Ancora una volta è fatale il tie break per la Fenice Pallavolo che, all’ultima gara del primo girone dei play off, esce sconfitta dal confronto con San Paolo Teti Cagliari e deve dire addio al sogno promozione. Le ragazze di Giovannetti e Rocco, infatti, si trovano a disputare l’ennesimo tie break di questa seconda fase del campionato ed esattamente come fu nella gara d’andata giocata lo scorso 24 aprile, si ritrovano a dover assecondare le avversarie. Non basta, purtroppo, il punto comunque conquistato in questa gara; in un girone equilibratissimo, che ha visto sconfitte e vittorie incrociate, tutte e tre le squadre (Fenice, Cagliari e Viterbo) si ritrovano a 6 punti ed è quindi necessario ricorrere al numero di vittorie conquistate. In base a questo criterio è purtroppo la Fenice a risultare ultima in questa mini classifica avendo conquistato un solo successo da 3 punti (3-1 contro Viterbo lo scorso 28 aprile) e altre tre sconfitte tutte al tie break. Prima risulta essere Cagliari con 3 vittorie, tutte al quinto set; seconda Viterbo con 2 vittorie e terza, appunto, Fenice. Termina dunque qui il sogno play off per le ragazze della serie B2, per le quali comunque continuano tutti i campionati giovanili e anche la serie D.

Nel primo parziale funziona tutto a meraviglia nella metà campo blackorange mentre la ricezione ospite si macchia di diverse imprecisioni; dopo un’iniziale parità (16-16) sono infatti le padrone di casa a scappar via (22-17) con un’ottima Betsy Nwokoye sotto rete e Meneguzzo concreta in fase realizzativa.

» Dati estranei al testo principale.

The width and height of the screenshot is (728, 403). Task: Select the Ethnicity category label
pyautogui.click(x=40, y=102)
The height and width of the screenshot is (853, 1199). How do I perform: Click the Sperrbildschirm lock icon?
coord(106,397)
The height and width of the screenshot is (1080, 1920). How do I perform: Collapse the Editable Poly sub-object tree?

Nella seconda frazione parte male la Fenice (0-3) che però riesce subito a tornate in partita con Marku, entrata in campo dopo i primi scambi e Carulli (8-8); grazie però ad una battuta ficcante di Porcu e alle fast di Ragone, Cagliari prende il largo portandosi a +5 (17-22), anticamera del +7 finale. Nel terzo parziale la Fenice prova una partenza diversa, che inizialmente riesce (3-0) ma poi, nonostante il vantaggio (13-11), va a sfumare; ancora una volta con Porcu al servizio, le ospiti piazzano un break importante (10-0) mettendo in difficoltà la Fenice che fatica a reagire. La ricezione non riesce ad essere costante ma è soprattutto il contrattacco che soffre. Nel quarto set scende in campo una nuova Fenice: inizialmente in parità (8-8), le padrone di casa scappano via complice un’ottima aggressività dai nove metri e una migliore precisione in seconda linea, ma soprattutto il desiderio e la pazienza di ricostruire situazioni di gioco. Avanti 14-9, con le avversarie in affanno in tutti i settori, le blackorange incrementano il vantaggio, dominando letteralmente il rettangolo di gioco. Al tie break le due squadre cambiano nuovamente volto: Cagliari si porta subito avanti 3-7, la Fenice prova a stare al passo (6-7) ma al cambio di campo si respirano due atmosfere molto diverse in campo e il fischio finale non nasconde sorprese.